*** Opening Data ***
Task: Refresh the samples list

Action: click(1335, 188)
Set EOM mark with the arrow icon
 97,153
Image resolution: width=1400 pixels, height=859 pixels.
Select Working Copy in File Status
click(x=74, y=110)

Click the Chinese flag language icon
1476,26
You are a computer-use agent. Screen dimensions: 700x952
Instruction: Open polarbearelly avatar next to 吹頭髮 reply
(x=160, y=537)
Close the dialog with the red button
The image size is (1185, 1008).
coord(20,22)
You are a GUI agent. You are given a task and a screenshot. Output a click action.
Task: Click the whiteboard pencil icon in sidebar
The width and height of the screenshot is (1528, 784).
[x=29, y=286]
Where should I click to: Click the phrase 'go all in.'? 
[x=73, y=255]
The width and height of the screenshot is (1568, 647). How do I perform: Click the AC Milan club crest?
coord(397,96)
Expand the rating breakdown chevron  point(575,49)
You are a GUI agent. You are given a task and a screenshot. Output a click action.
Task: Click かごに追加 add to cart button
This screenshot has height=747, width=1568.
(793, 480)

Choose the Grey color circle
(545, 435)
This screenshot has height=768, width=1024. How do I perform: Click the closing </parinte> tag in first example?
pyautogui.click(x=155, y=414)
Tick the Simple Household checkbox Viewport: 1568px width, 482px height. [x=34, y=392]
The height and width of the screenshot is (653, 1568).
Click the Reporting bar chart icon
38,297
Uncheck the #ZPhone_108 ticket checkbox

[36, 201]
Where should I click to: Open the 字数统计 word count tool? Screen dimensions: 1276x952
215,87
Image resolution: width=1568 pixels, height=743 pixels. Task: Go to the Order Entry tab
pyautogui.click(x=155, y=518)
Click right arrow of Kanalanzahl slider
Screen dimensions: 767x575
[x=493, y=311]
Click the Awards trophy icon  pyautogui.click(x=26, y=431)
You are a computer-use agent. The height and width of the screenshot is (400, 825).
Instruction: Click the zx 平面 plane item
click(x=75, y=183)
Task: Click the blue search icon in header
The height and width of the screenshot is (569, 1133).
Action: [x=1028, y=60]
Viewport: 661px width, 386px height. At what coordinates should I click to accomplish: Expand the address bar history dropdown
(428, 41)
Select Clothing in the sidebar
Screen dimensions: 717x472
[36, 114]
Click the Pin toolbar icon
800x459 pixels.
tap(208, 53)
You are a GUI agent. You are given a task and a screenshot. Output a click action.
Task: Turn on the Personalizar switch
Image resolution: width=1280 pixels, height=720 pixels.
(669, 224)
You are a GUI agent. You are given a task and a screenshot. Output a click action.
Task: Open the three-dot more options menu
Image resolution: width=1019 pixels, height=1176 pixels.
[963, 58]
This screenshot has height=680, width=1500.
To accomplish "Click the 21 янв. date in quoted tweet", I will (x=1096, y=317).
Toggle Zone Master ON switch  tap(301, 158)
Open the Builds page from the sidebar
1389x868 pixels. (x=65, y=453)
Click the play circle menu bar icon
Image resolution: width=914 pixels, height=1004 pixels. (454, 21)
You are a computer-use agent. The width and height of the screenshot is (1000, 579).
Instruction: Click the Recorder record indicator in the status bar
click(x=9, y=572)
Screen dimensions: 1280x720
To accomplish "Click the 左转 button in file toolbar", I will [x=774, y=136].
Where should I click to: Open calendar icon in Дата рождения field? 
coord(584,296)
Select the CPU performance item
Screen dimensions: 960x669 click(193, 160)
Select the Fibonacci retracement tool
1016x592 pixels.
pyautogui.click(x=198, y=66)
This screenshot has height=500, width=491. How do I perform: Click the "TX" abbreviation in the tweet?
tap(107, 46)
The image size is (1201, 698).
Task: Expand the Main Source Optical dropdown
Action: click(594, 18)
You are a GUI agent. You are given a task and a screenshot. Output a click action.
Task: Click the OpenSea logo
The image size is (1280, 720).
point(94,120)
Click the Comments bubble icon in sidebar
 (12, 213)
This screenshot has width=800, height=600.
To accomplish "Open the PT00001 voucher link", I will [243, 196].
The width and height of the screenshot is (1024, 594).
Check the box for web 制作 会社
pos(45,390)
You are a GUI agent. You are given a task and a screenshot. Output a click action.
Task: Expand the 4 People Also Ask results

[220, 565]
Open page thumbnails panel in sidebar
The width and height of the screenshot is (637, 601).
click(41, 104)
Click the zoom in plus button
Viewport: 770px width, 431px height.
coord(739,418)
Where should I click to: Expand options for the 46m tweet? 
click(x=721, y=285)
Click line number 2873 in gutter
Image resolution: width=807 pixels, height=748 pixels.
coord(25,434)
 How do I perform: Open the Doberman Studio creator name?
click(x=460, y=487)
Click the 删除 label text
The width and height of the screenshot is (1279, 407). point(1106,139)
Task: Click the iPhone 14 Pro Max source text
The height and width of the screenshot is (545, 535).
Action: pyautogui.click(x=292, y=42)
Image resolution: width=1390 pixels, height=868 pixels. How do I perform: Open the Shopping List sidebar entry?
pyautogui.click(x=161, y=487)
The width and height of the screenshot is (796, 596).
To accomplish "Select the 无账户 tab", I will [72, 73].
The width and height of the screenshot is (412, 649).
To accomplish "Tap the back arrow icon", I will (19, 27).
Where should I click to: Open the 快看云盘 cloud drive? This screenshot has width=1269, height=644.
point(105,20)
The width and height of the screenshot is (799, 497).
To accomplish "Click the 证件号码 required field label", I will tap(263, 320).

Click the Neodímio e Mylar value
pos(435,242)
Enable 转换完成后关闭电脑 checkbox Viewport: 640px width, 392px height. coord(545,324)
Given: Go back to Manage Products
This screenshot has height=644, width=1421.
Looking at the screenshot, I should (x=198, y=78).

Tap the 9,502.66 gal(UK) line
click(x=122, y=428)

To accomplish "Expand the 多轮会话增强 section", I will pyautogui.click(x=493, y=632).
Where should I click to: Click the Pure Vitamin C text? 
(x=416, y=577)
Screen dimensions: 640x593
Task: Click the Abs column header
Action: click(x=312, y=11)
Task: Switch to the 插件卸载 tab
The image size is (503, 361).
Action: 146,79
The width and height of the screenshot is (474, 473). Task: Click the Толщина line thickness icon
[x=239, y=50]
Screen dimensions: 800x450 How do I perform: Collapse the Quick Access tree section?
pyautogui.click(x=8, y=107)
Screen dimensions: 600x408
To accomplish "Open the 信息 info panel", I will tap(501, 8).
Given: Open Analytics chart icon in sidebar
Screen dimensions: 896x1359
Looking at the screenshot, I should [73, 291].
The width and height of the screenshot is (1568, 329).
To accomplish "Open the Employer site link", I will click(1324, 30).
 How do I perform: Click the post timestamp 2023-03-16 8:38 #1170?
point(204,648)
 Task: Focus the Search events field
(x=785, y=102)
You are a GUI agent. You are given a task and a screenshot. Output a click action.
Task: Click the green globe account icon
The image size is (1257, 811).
*** Closing Data ***
Work item: Using the records above, find and show each line with the string "link".

Your response:
To accomplish "Open the PT00001 voucher link", I will [243, 196].
To accomplish "Open the Employer site link", I will click(1324, 30).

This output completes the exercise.